(Collected data entries)
## Start
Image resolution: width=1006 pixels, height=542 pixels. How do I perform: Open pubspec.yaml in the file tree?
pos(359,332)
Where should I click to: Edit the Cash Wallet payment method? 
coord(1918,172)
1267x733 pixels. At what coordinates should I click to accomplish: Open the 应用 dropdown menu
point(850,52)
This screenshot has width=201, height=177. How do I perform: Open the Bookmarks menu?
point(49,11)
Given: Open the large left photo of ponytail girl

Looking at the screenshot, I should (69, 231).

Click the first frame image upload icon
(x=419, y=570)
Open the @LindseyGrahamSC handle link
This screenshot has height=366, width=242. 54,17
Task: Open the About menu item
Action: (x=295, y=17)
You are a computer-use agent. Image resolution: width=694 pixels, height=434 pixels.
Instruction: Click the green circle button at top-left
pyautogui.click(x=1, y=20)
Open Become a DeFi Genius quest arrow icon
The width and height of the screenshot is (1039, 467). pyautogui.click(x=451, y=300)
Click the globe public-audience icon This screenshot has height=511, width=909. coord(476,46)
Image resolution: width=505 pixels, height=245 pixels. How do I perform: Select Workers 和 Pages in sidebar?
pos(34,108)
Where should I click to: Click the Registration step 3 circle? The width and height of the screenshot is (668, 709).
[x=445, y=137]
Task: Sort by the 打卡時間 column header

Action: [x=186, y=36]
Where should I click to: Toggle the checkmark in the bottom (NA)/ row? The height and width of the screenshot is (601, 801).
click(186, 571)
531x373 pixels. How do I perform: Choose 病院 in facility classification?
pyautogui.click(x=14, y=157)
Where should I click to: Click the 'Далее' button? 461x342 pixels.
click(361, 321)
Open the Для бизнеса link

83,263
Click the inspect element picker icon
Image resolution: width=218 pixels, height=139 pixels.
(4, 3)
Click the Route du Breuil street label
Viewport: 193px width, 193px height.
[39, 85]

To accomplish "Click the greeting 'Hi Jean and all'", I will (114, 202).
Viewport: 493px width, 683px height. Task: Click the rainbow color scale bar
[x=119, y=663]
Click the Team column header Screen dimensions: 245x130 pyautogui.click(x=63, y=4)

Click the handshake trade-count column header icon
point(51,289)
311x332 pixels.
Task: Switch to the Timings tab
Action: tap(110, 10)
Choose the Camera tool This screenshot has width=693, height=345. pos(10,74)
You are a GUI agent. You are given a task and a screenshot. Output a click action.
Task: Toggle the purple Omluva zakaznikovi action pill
## End
> _Task details_
Rewrite all of the records above, substituting "How can I carry out" for every occurrence of "How do I perform" and leaving everything else as it stands.

> _Final result_
Image resolution: width=1006 pixels, height=542 pixels. How can I carry out: Open pubspec.yaml in the file tree?
pos(359,332)
Where should I click to: Edit the Cash Wallet payment method? 
coord(1918,172)
1267x733 pixels. At what coordinates should I click to accomplish: Open the 应用 dropdown menu
point(850,52)
This screenshot has width=201, height=177. How can I carry out: Open the Bookmarks menu?
point(49,11)
Given: Open the large left photo of ponytail girl

Looking at the screenshot, I should (69, 231).

Click the first frame image upload icon
(x=419, y=570)
Open the @LindseyGrahamSC handle link
This screenshot has height=366, width=242. 54,17
Task: Open the About menu item
Action: (x=295, y=17)
You are a computer-use agent. Image resolution: width=694 pixels, height=434 pixels.
Instruction: Click the green circle button at top-left
pyautogui.click(x=1, y=20)
Open Become a DeFi Genius quest arrow icon
The width and height of the screenshot is (1039, 467). pyautogui.click(x=451, y=300)
Click the globe public-audience icon This screenshot has height=511, width=909. coord(476,46)
Image resolution: width=505 pixels, height=245 pixels. How can I carry out: Select Workers 和 Pages in sidebar?
pos(34,108)
Where should I click to: Click the Registration step 3 circle? The width and height of the screenshot is (668, 709).
[x=445, y=137]
Task: Sort by the 打卡時間 column header

Action: [x=186, y=36]
Where should I click to: Toggle the checkmark in the bottom (NA)/ row? The height and width of the screenshot is (601, 801).
click(186, 571)
531x373 pixels. How can I carry out: Choose 病院 in facility classification?
pyautogui.click(x=14, y=157)
Where should I click to: Click the 'Далее' button? 461x342 pixels.
click(361, 321)
Open the Для бизнеса link

83,263
Click the inspect element picker icon
Image resolution: width=218 pixels, height=139 pixels.
(4, 3)
Click the Route du Breuil street label
Viewport: 193px width, 193px height.
[39, 85]

To accomplish "Click the greeting 'Hi Jean and all'", I will (114, 202).
Viewport: 493px width, 683px height. Task: Click the rainbow color scale bar
[x=119, y=663]
Click the Team column header Screen dimensions: 245x130 pyautogui.click(x=63, y=4)

Click the handshake trade-count column header icon
point(51,289)
311x332 pixels.
Task: Switch to the Timings tab
Action: tap(110, 10)
Choose the Camera tool This screenshot has width=693, height=345. pos(10,74)
You are a GUI agent. You are given a task and a screenshot. Output a click action.
Task: Toggle the purple Omluva zakaznikovi action pill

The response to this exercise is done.